** What the task requires **
Reproduce the listing below line for line, omitting the pictures from your reply.

** Records to process **
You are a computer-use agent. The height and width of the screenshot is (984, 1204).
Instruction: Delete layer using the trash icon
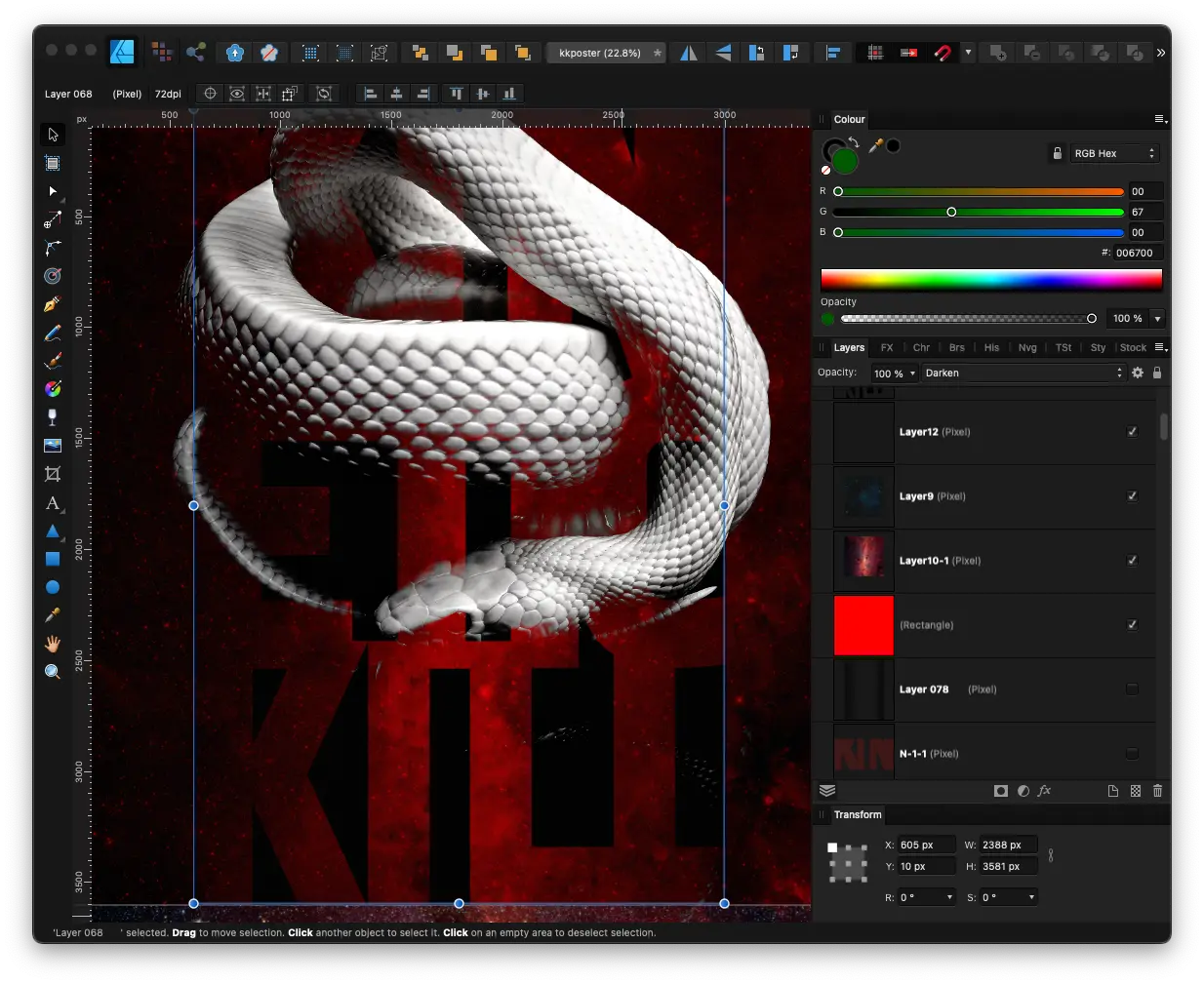click(x=1157, y=791)
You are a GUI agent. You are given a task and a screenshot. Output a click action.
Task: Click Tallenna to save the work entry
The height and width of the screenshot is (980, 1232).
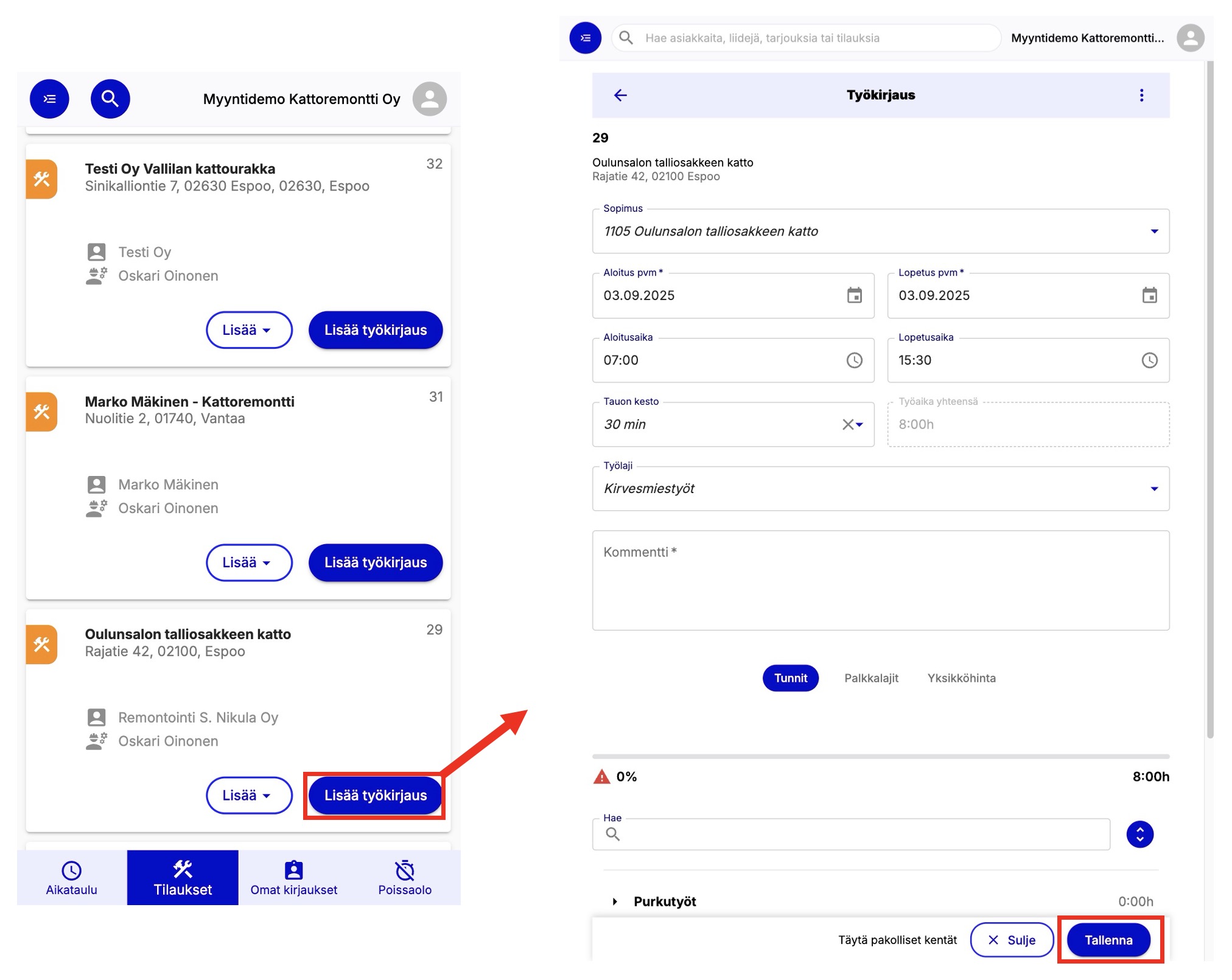click(x=1108, y=940)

** Result of this task **
You are a computer-use agent. The height and width of the screenshot is (984, 1204).
Instruction: Delete layer using the trash icon
click(x=1157, y=791)
You are a GUI agent. You are given a task and a screenshot. Output a click action.
Task: Click Tallenna to save the work entry
The height and width of the screenshot is (980, 1232).
click(x=1108, y=940)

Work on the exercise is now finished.